All of the entries below must be copied out exactly.

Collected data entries
-------

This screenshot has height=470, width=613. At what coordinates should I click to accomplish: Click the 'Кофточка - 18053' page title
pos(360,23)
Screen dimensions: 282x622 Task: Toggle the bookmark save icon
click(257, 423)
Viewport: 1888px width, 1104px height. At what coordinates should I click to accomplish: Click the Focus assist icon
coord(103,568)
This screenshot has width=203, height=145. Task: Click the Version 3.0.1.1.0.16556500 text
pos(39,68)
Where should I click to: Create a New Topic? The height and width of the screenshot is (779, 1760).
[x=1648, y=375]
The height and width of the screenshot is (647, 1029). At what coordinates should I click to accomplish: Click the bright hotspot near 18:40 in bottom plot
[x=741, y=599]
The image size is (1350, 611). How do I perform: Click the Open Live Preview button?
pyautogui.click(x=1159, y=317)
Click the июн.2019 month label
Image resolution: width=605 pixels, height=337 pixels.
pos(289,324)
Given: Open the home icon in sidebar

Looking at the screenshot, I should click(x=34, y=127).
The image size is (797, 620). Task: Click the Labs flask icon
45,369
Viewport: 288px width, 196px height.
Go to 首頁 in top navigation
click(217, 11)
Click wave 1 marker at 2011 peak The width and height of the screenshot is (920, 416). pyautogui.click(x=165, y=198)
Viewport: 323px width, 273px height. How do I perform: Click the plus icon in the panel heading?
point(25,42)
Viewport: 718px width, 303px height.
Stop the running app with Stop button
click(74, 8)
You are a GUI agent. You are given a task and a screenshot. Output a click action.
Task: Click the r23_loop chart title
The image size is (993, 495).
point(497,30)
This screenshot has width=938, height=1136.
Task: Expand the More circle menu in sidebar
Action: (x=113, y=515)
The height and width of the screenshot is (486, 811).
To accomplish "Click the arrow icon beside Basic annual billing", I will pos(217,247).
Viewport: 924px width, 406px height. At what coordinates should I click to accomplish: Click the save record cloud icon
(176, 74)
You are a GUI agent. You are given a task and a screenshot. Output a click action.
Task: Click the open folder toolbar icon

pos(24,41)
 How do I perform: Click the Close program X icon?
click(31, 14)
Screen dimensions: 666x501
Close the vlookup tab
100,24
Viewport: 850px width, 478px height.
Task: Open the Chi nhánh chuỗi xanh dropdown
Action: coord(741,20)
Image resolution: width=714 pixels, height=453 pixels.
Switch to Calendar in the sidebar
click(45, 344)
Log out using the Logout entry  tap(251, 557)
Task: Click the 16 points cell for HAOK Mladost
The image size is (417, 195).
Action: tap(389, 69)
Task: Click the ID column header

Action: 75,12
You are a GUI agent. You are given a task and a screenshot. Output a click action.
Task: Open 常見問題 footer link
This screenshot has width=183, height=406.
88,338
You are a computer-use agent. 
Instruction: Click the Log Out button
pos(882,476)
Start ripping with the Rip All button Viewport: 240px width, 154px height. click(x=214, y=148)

-------

* _Written response_
This screenshot has height=470, width=613. At what coordinates should I click to accomplish: Click the 'Кофточка - 18053' page title
pos(360,23)
Screen dimensions: 282x622 Task: Toggle the bookmark save icon
click(257, 423)
Viewport: 1888px width, 1104px height. At what coordinates should I click to accomplish: Click the Focus assist icon
coord(103,568)
This screenshot has width=203, height=145. Task: Click the Version 3.0.1.1.0.16556500 text
pos(39,68)
Where should I click to: Create a New Topic? The height and width of the screenshot is (779, 1760).
[x=1648, y=375]
The height and width of the screenshot is (647, 1029). At what coordinates should I click to accomplish: Click the bright hotspot near 18:40 in bottom plot
[x=741, y=599]
The image size is (1350, 611). How do I perform: Click the Open Live Preview button?
pyautogui.click(x=1159, y=317)
Click the июн.2019 month label
Image resolution: width=605 pixels, height=337 pixels.
pos(289,324)
Given: Open the home icon in sidebar

Looking at the screenshot, I should click(x=34, y=127).
The image size is (797, 620). Task: Click the Labs flask icon
45,369
Viewport: 288px width, 196px height.
Go to 首頁 in top navigation
click(217, 11)
Click wave 1 marker at 2011 peak The width and height of the screenshot is (920, 416). pyautogui.click(x=165, y=198)
Viewport: 323px width, 273px height. How do I perform: Click the plus icon in the panel heading?
point(25,42)
Viewport: 718px width, 303px height.
Stop the running app with Stop button
click(74, 8)
You are a GUI agent. You are given a task and a screenshot. Output a click action.
Task: Click the r23_loop chart title
The image size is (993, 495).
point(497,30)
This screenshot has width=938, height=1136.
Task: Expand the More circle menu in sidebar
Action: (x=113, y=515)
The height and width of the screenshot is (486, 811).
To accomplish "Click the arrow icon beside Basic annual billing", I will pos(217,247).
Viewport: 924px width, 406px height. At what coordinates should I click to accomplish: Click the save record cloud icon
(176, 74)
You are a GUI agent. You are given a task and a screenshot. Output a click action.
Task: Click the open folder toolbar icon

pos(24,41)
 How do I perform: Click the Close program X icon?
click(31, 14)
Screen dimensions: 666x501
Close the vlookup tab
100,24
Viewport: 850px width, 478px height.
Task: Open the Chi nhánh chuỗi xanh dropdown
Action: coord(741,20)
Image resolution: width=714 pixels, height=453 pixels.
Switch to Calendar in the sidebar
click(45, 344)
Log out using the Logout entry  tap(251, 557)
Task: Click the 16 points cell for HAOK Mladost
The image size is (417, 195).
Action: tap(389, 69)
Task: Click the ID column header

Action: 75,12
You are a GUI agent. You are given a task and a screenshot. Output a click action.
Task: Open 常見問題 footer link
This screenshot has width=183, height=406.
88,338
You are a computer-use agent. 
Instruction: Click the Log Out button
pos(882,476)
Start ripping with the Rip All button Viewport: 240px width, 154px height. click(x=214, y=148)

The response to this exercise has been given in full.